[Dataset items]
────

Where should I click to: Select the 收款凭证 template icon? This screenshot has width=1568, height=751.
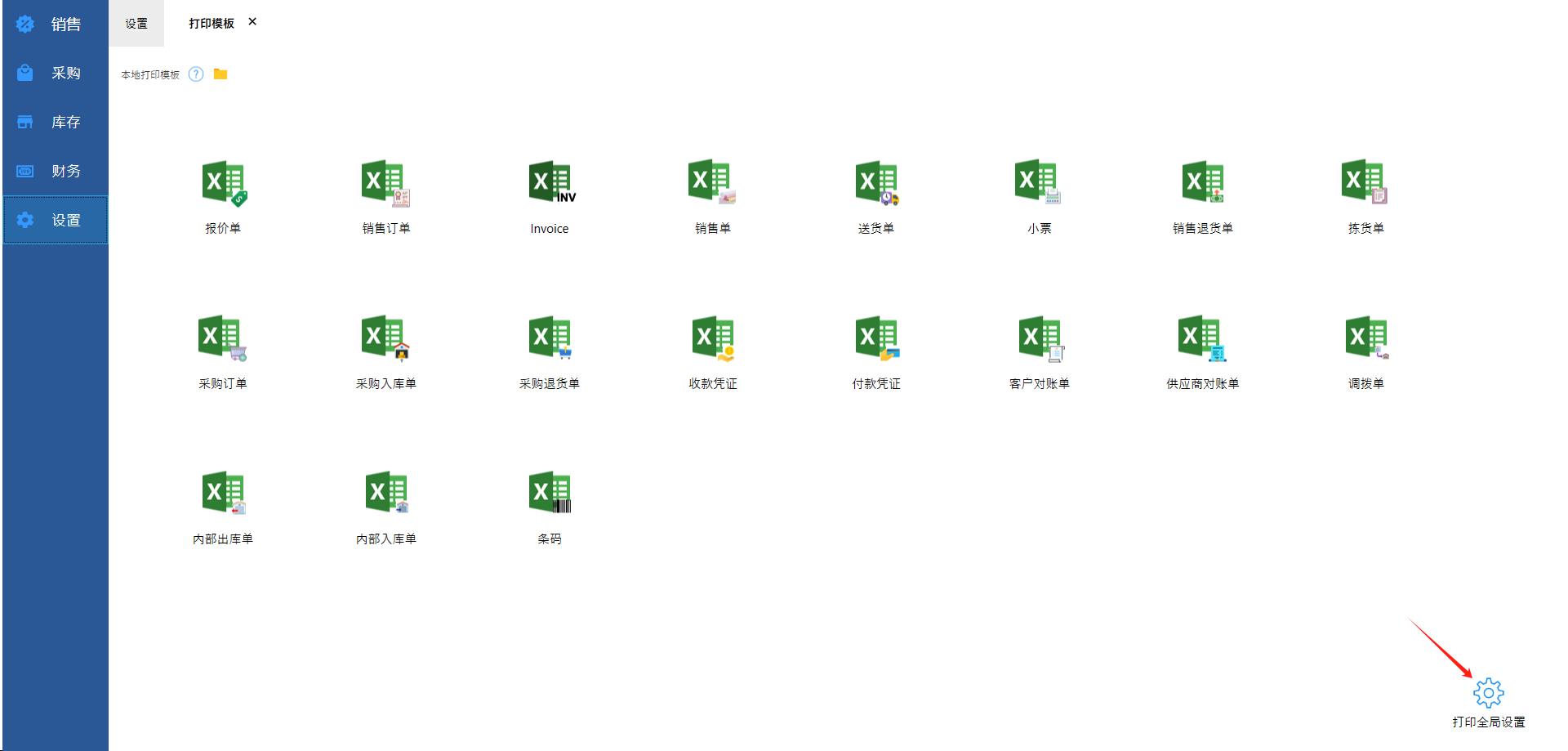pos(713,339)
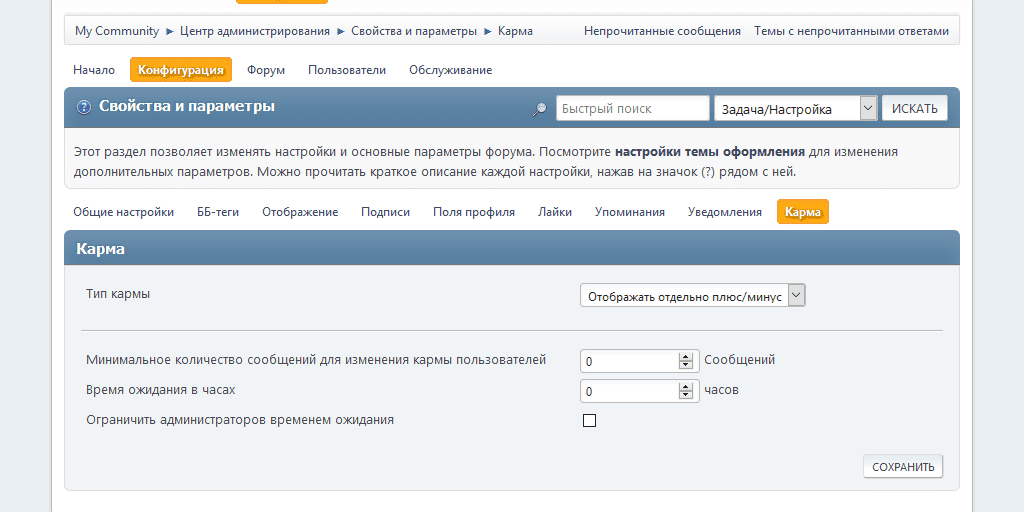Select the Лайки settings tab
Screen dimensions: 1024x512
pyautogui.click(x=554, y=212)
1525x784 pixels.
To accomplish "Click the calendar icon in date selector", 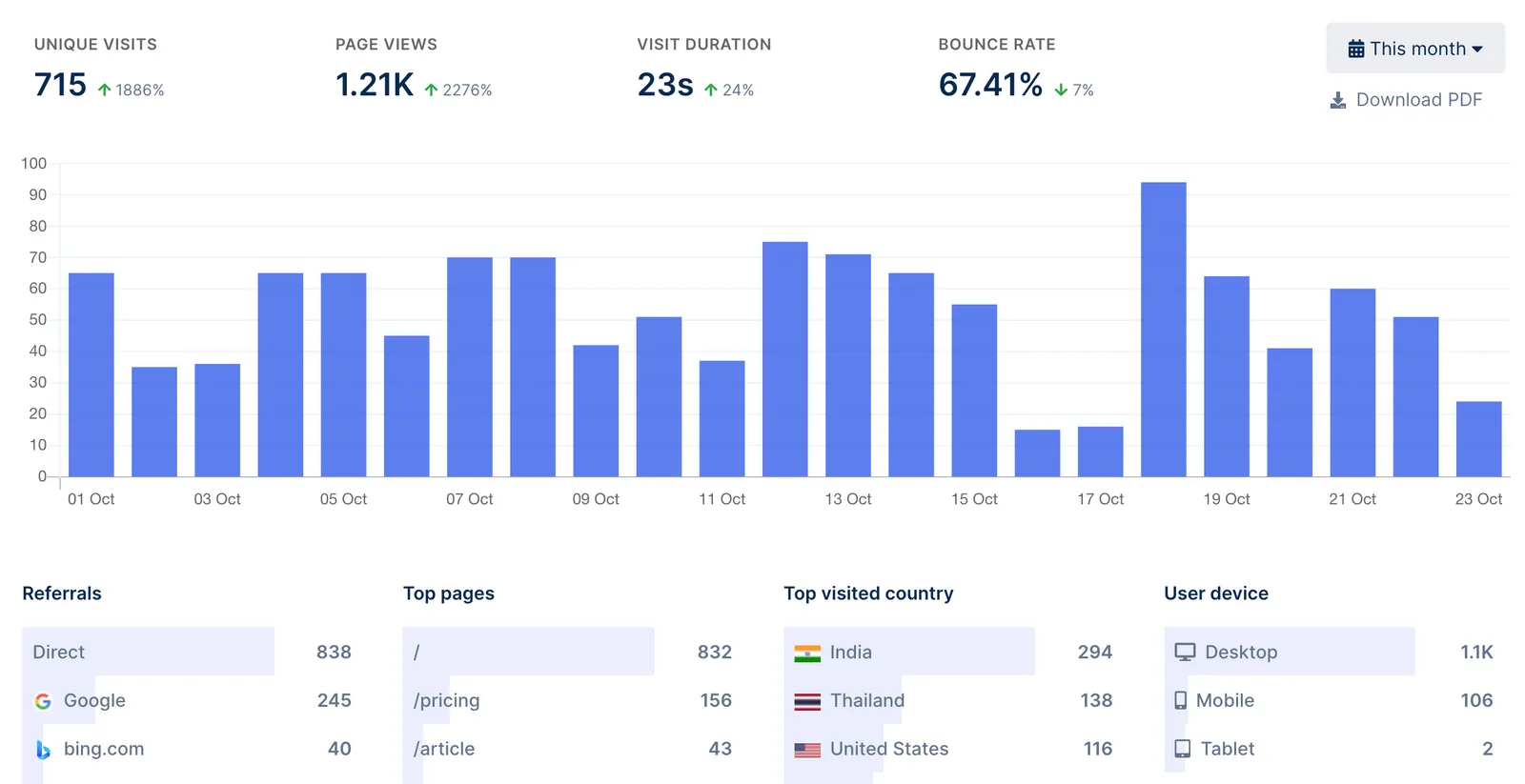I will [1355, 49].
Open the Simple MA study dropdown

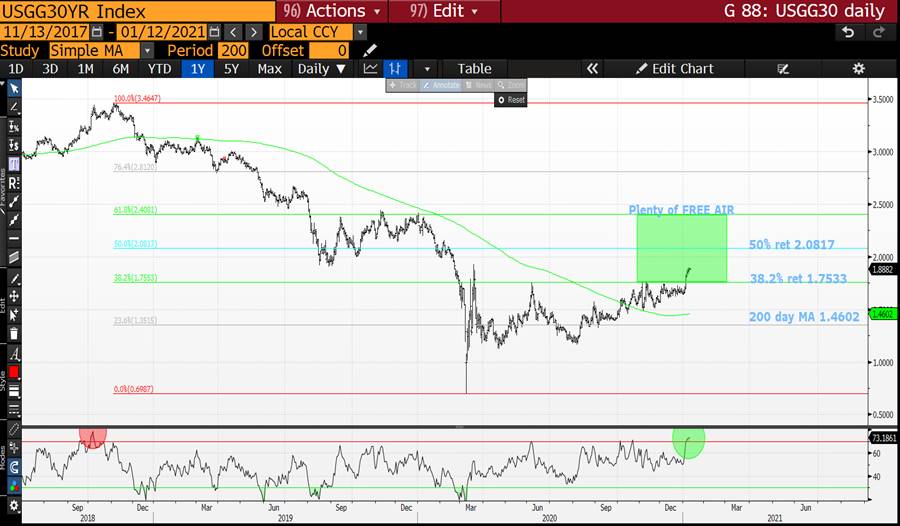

────

- **Task instructions**:
Copy the lines word for word, from the very first one down to and including the line that contains "pyautogui.click(x=554, y=212)". Leave the pictures out.

- **Task response**:
Where should I click to: Select the 收款凭证 template icon? This screenshot has width=1568, height=751.
pos(713,339)
Select the Лайки settings tab
Screen dimensions: 1024x512
pyautogui.click(x=554, y=212)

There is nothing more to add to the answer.